Opinion
No. 2007-04009.
May 27, 2008.
In an action to recover damages for personal injuries, the defendant County of Orange appeals from so much of an order of the Supreme Court, Orange County (McGuirk, J.), dated February 19, 2007, as denied its motion for summary judgment dismissing the complaint insofar as asserted against it.
David L. Darwin, County Attorney, Goshen, N.Y. (Matthew J. Nothnagle of counsel), for appellant.
Steven M. Melley, Rhinebeck, N.Y., for respondent.
Before: Rivera, J.P., Covello, Angiolillo and McCarthy, JJ.
Ordered that the order is affirmed insofar as appealed from, with costs.

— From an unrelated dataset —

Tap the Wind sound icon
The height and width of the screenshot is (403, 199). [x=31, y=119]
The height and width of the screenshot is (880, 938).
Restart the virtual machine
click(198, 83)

The defendant County of Orange established its prima facie entitlement to judgment as a matter of law by demonstrating that it did not have prior written notice of the allegedly dangerous condition that purportedly caused the plaintiffs fall, as required by Local Law No. 3 (1978) of Orange County ( see Delgado v County of Suffolk, 40 AD3d 575). However, the plaintiffs opposition papers raised a triable issue of fact regarding whether the ice upon which the plaintiff slipped was formed when snow piles created by the County's snow removal efforts melted and refroze ( see Ricca v Ahmad, 40 AD3d 728, 729; Knee v Trump Vil. Constr. Corp., 15 AD3d 545, 546).

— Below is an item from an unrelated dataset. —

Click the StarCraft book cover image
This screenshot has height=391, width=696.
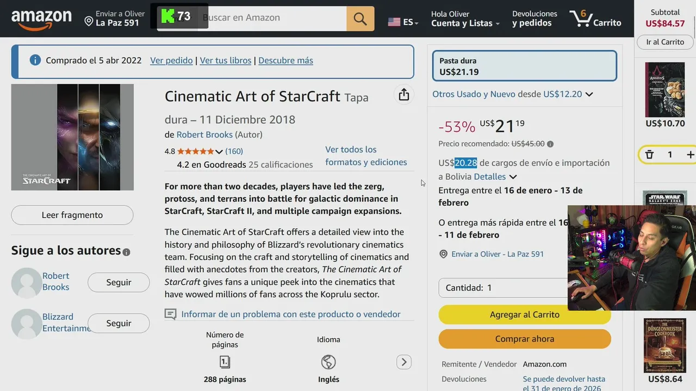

The County's contention that the plaintiff raised a new theory of liability in her opposition papers not contained in her notice of claim was improperly raised for the first time in its reply papers, and the plaintiff did not have a fair opportunity to address this issue. Thus, reversal is not warranted for that reason alone ( see McCarthy v City of New York, 5 AD3d 445, 446). In any event, this contention is without merit, since the plaintiff alleged in her notice of claim that the County created the dangerous condition ( see Streletskaya v New York City Tr. Auth., 27 AD3d 640, 641-642; cf. Semprini v Village of Southampton, 48 AD3d 543).